The case of anaphylactic shock reported here was observed within minutes of thymoglobulin administration, at which time only a very small dose had been infused (less than 1 mg). The infusion was immediately stopped. This serious reaction required management in the intensive care unit and postponement of transplantation. The rapid onset and severity of the anaphylactic reaction argue in favour of IgE-mediated anaphylaxis. The patient had positive SPTs to both thymoglobulin and rabbit dander, strongly implicating a rabbit protein allergic mechanism. The weak positivity of histamine SPT was probably related to end stage kidney failure.
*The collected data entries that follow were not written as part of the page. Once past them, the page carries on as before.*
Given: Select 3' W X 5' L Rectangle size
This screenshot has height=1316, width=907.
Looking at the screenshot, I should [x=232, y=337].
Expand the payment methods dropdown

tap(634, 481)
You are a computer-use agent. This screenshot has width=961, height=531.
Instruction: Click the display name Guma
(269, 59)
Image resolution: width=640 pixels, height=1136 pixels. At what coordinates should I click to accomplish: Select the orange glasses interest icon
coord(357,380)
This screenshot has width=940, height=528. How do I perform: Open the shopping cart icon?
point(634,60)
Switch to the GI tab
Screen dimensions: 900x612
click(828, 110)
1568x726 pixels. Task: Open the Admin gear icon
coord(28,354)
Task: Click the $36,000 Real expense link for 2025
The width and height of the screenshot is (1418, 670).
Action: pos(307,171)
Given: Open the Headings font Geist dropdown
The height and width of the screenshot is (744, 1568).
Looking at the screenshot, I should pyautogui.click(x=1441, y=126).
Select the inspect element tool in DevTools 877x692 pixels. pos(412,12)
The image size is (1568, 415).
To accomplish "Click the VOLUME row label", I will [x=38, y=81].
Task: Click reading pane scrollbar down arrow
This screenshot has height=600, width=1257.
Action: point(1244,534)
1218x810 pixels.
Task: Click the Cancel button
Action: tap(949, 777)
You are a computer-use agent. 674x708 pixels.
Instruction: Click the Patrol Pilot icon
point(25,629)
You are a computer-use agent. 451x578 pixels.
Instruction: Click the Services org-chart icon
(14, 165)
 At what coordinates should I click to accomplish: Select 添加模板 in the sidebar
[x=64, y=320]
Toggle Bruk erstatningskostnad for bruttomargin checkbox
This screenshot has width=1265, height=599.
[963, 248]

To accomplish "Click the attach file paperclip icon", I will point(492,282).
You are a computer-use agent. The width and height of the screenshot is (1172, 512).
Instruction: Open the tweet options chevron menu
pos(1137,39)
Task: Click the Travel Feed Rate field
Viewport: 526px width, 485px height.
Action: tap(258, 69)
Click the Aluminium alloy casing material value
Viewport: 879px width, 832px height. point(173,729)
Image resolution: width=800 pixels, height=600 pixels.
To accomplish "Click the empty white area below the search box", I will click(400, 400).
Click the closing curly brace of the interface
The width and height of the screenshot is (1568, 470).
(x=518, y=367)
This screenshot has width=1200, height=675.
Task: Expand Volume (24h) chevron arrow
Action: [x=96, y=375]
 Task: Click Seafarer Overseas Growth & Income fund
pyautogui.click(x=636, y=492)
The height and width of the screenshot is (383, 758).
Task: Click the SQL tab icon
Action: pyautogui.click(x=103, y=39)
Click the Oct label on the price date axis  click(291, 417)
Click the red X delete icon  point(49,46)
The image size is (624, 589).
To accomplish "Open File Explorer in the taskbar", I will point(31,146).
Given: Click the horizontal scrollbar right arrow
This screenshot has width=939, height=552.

Reports of anaphylactic reactions to rabbit proteins are rare [16, 17]. One case occured after minor injury with a needle that had been used on rabbit tissue [17]. The patient had a history of respiratory allergy to rabbits, suggesting a similar mechanism to that reported here. Rabbits are becoming increasingly popular as domestic pets and lead to sensitization in 1.5% of rabbit ownerships [18]. Although rare, one cannot excluse the possibility of cross sensitization between domestic pet [19]. The significant prevalence of rabbit sensitization and the severity of allergic reactions related to intravenous infusion of rabbit antibodies support the attitude that consists in investigating systematically rabbit sensitization before the use of preparations containing rabbit antibodies. However, screening for rabbit protein allergy is rarely performed in the context of complex pre-transplant assessment, despite the frequent use of thymoglobulin immunosuppression. We think that standardized evaluation including skin prick-tests to rabbit epithelia should be systematically performed before rabbit antibodies infusion. Millar et al. suggested that skin-testing to thymoglobulin should be performed systematically before anti-thymocyte globulin injection to aid in determining the hypersensitivity status [20]. However, the use of anti-thymocyte globulin for skin-testing is limited by its availability and price.

Conclusion

Diagnosis of rabbit protein allergy is the only way to prevent thymoglobulin anaphylaxis such as the case reported here. This can be accomplished very easily through a simple combination of clinical interview followed by confirmatory SPT or blood tests.